03/09/2007 - José Carlos Rodríguez - La Gaceta de los Negocios

Manhattan

Estuve viviendo un tiempo en Nueva York, en la avenida York, entre la primera e East End, justo cuando la orilla este de Manhattan hace un recodo. Sólo tenía que salir a la calle, bajar por York y cruzar primero la 89 y luego la 88 para llegar al GE Central Deli, un ultramarinos abierto las 24 horas del día.

Tenía prácticamente todo lo que pudiera desear un transeúnte. Recuerdo los zumos sobre un manto de hielo. Había desde flores a la prensa del día, de todo a todas horas.

Si uno ha visitado la ciudad no puede pasarle desapercibido que hay miles de delis que, como este, abren todo el día o gran parte de él. Pero lo llamativo no es eso, sino que en cualquier manzana el viandante (es una ciudad para recorrerla a pie) verá que se suceden los portales y los comercios pequeños. No ya restaurantes y cafeterías, sino tiendas de todo tipo, no más grandes que las de cualquiera de nuestras ciudades, y que tienen horarios que se adaptan a las complejas necesidades de la gente.

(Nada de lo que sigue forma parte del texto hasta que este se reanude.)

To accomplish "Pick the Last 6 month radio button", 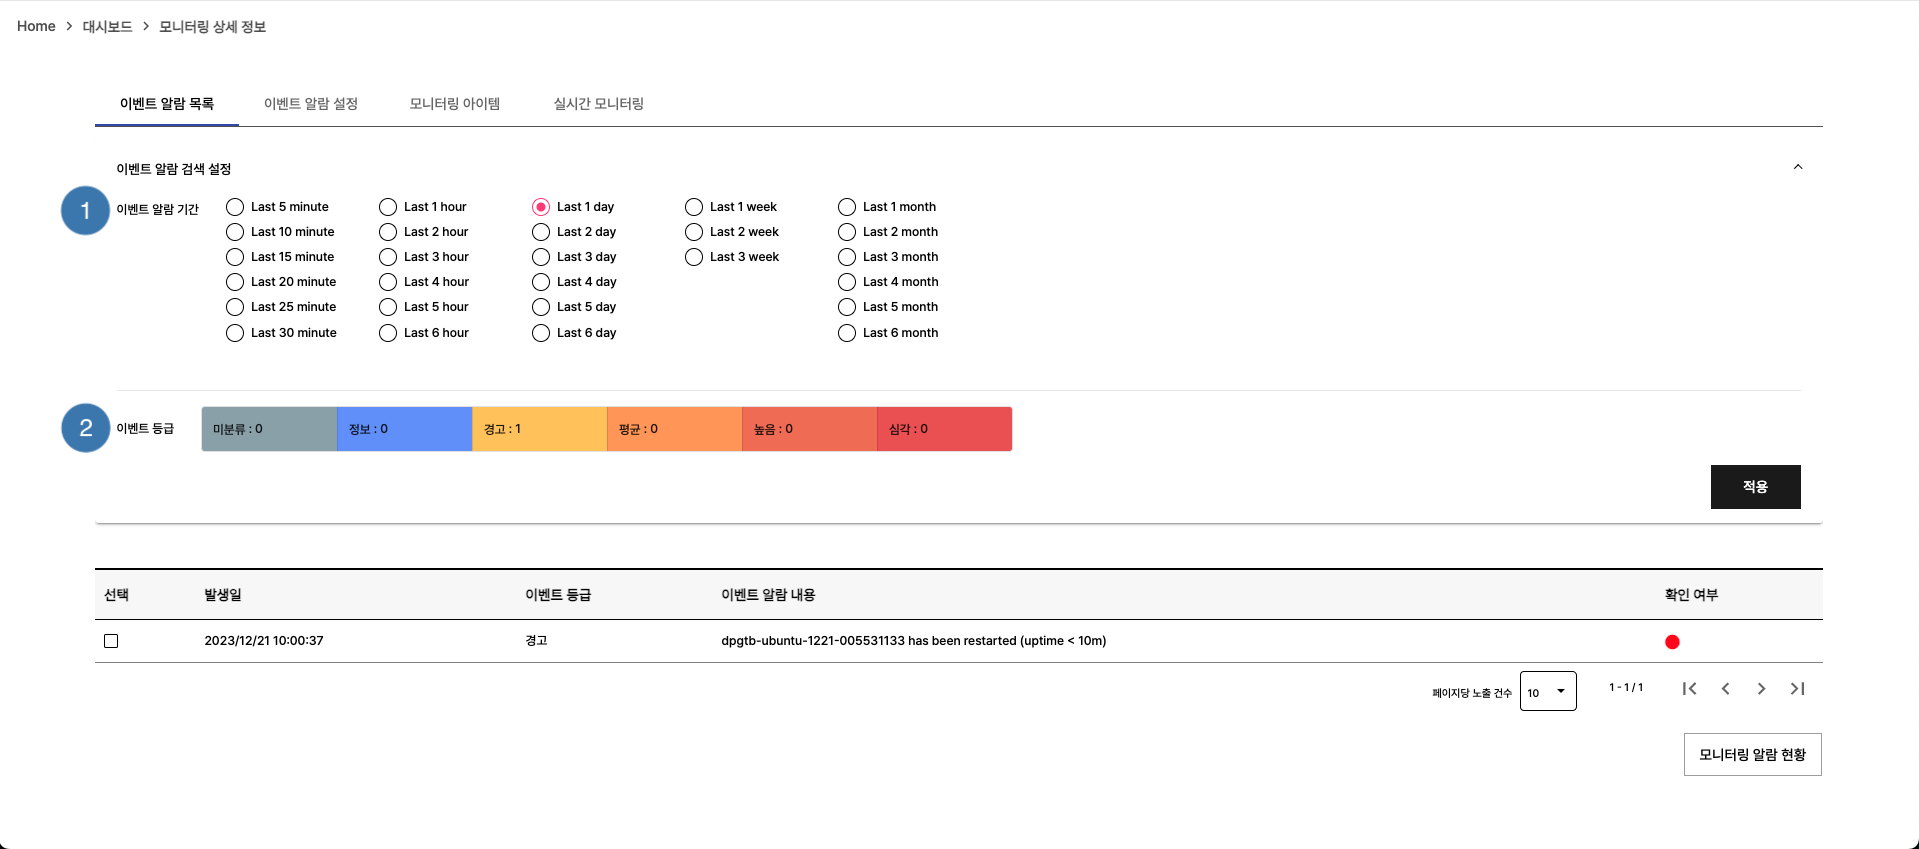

Allí hay libertad absoluta de horarios. ¿No debería estar la ciudad trufada de grandes centros comerciales? ¿No deberían los neoyorkinos conocer los pequeños comercios por los documentales del canal de historia?

Los delis compiten con los supermercados, hay grandes librerías junto a las pequeñas, papelerías de dos y tres plantas cabe a las más humildes y puestos callejeros sólo con los periódicos más comunes frente a kioskos que son el sueño de cualquier lector. Es más, para hacer la compra no hay ni que salir de casa. Yo tenía una cuenta FreshDirect, que me la traía a casa en el horario que más me conviniera, con una calidad notable y precios más que buenos. Y hay algún centro comercial. Con todo ello, Nueva York, en plena libertad de horarios, es el paraíso del pequeño comercio.

Se dirá que allí ese comercio de pequeña escala cuenta con una ventaja, frente al nuestro: un mercado laboral más libre y flexible, con horarios, también para los trabajadores, que se adaptan a su conveniencia. Y es verdad.

Cuando hay libertad para encontrarse con los clientes, el tamaño no importa.